Killing a cop was no small business.

Evan sat in the dark of the cramped bedroom that Morena Aguilar shared with her eleven-year-old sister. The chair, dragged in from the kitchen, barely fit between the twin mattresses. In his loose fist, he held one end of a common household string that arced across the room to where it was tied to the lever handle of the closed door. Perfectly still, he waited.

The drawn curtains glowed faintly from the streetlights beyond, and he heard distant voices from various yards. Even here in the locked room over the stench of the birdcage, he caught the faintest whiff of barbecue.

The Victorinox watch fob clipped to his belt loop showed 9:37. He’d been in position for over an hour, and still twenty-three minutes remained until Detective William S. Chambers’s scheduled rape of Carmen Aguilar.

“Please don’t!” the parrot squawked. “Carrot, please!”

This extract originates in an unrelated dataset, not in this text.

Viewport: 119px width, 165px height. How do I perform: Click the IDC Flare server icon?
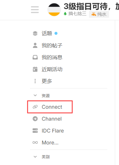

On Evan’s right knee rested Morena’s on-call cell phone, on his left his Wilson Combat 1911 with the suppressor twisted on. He’d painted a tiny arrow onto the steel of the suppressor so he could index it to the identical position every time. In addition to the magazine in the pistol, he carried three more in his cargo pockets. They were go-to-war ready, validated in the desert on a makeshift range. As Jack used to say, The loudest sound you’ll ever hear in action is a click.

Generally Evan preferred Speer Gold Dot hollow points, but tonight he was loaded with 230-grain hardball. The heavier round traveled at 850 feet a second, just below the speed at which it would break the sound barrier. The suppressor would take care of the sound signal of the gun’s firing, but given the bustling neighborhood, Evan needed to ensure the bullet didn’t make noise on its own.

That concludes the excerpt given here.